== Extrait fourni ==
La peinture au long cours de Goxwa
Raclée, griffée, la peinture de Goxwa porte en elle les stigmates de sa propre corporalité. Ce n’est pas tant le sujet dans sa peinture qui interpelle que sa nature elle-même. Ses sujets obéissent après tout à un répertoire que l’on pourrait qualifier de restreint, pétri aussi bien de références aux grands maîtres anciens que Goxwa porte aux nues que de résurgences du propre parcours personnel de l’artiste née à Malte et aujourd’hui installée à Paris..
Classique de par le répertoire choisi, sa peinture l’est sans aucun doute : fleurs vivaces ou baignant dans l’eau de leur vase, fruits attendant rondement dans le compotier, danseuses dont l’arabesque des mouvements occupe toute la surface de la toile, princesses alanguies sur leur récamier ou bien façades de palais dont les linteaux, pilastres et métopes accrochent les derniers rayons de lumière crépusculaire… Sa peinture fait ainsi preuve de syncrétisme, mêlant allègrement les ports imaginaires du Lorrain aux vedute de Canaletto, rappelant aussi bien les masques du Fayoum que les aquarelles lascives de Rodin, ou bien, enfin, faisant surgir chez le spectateur des réminiscences du chiarocsurco du Caravage et des lumières orageuses que l’on trouve chez Giorgione. Faut-il voir dans cette convergence d’influences aussi diverses que bien senties, un apport dû aux origines maltaises de Goxwa ? Peut-être. Île au mitan de l’Afrique et de l’Europe, enjeu stratégique majeur depuis que la Méditerranée n’est qu’un lac, Malte est à la fois au confluent de toutes les civilisations qui l’ont convoitée tout en ayant réussi la gageure de conserver son intégrité culturelle et insulaire. C’est certainement à partir de cette mixité et de cette identité que s’est forgée la peinture de Goxwa, à la fois si riche en évocations et si unique.

== Consigne 1 ==
Recopiez un passage de l'extrait sur Goxwa. Commencez aux mots « La peinture au » et arrêtez-vous après « installée à Paris.. ».
== Consigne 2 ==
D'après l'extrait sur Goxwa, pourquoi les origines maltaises de l'artiste pourraient-elles expliquer la diversité des influences présentes dans sa peinture ? Répondez en une à trois phrases.
== Consigne 3 ==
Répondez brièvement à ces questions sur l'extrait consacré à Goxwa :
(a) Où l'artiste est-elle née, et où est-elle installée aujourd'hui ?
(b) Quels deux mots décrivent la peinture de Goxwa au tout début du texte ?
(c) À quels deux peintres sont associés les ports imaginaires et les vedute ?

== Données fournies ==

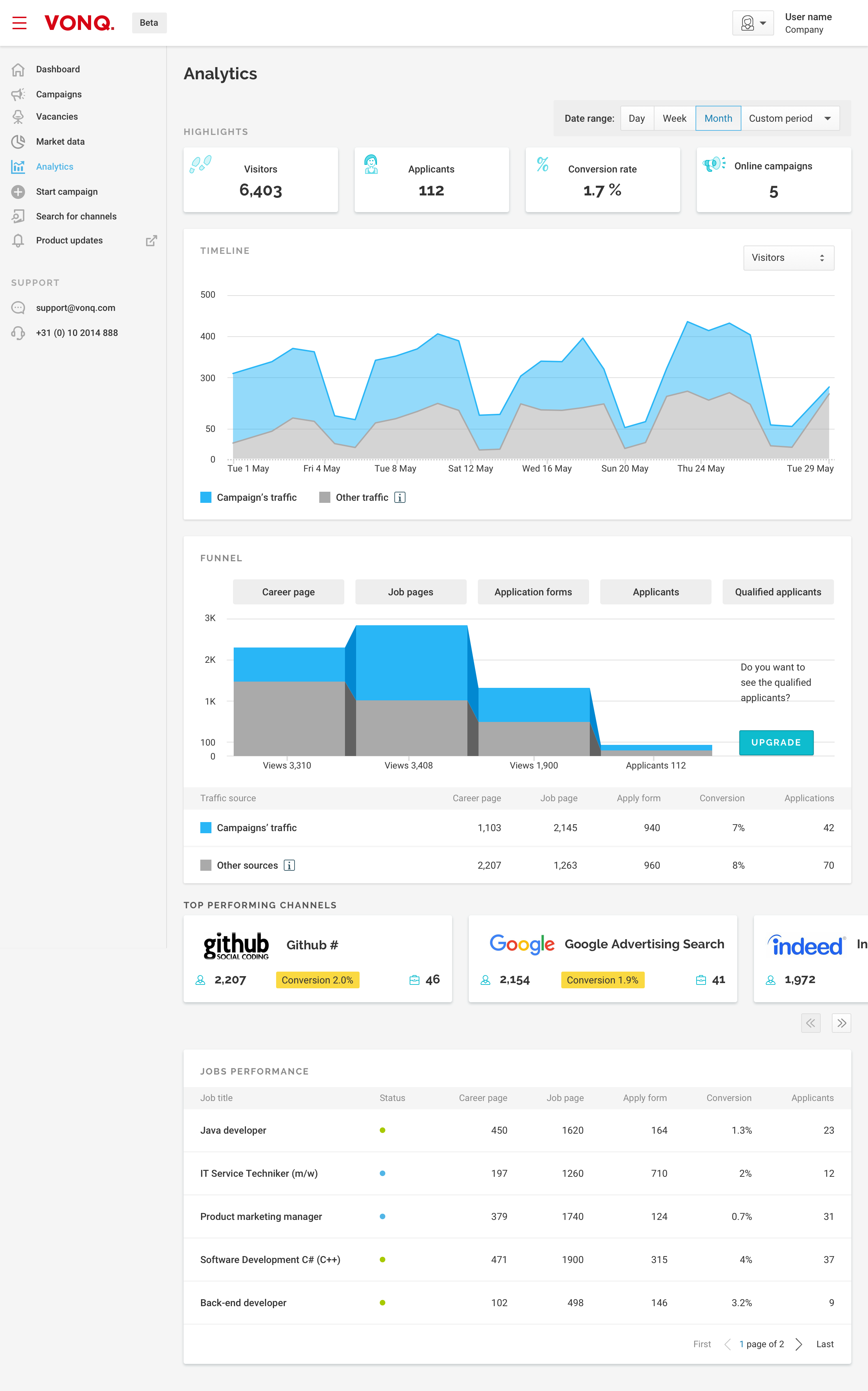Open the Custom period dropdown
Screen dimensions: 868x1391
point(791,118)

== Réponse 1 ==
La peinture au long cours de Goxwa
Raclée, griffée, la peinture de Goxwa porte en elle les stigmates de sa propre corporalité. Ce n’est pas tant le sujet dans sa peinture qui interpelle que sa nature elle-même. Ses sujets obéissent après tout à un répertoire que l’on pourrait qualifier de restreint, pétri aussi bien de références aux grands maîtres anciens que Goxwa porte aux nues que de résurgences du propre parcours personnel de l’artiste née à Malte et aujourd’hui installée à Paris..

== Réponse 2 ==
Malte, île située entre l'Afrique et l'Europe, se trouve au confluent de toutes les civilisations qui l'ont convoitée, tout en ayant conservé son intégrité culturelle et insulaire. C'est de cette mixité et de cette identité que se serait forgée la peinture de Goxwa, à la fois riche en évocations et unique.

== Réponse 3 ==
(a) Elle est née à Malte et vit aujourd'hui à Paris.
(b) « Raclée » et « griffée ».
(c) Les ports imaginaires au Lorrain, les vedute à Canaletto.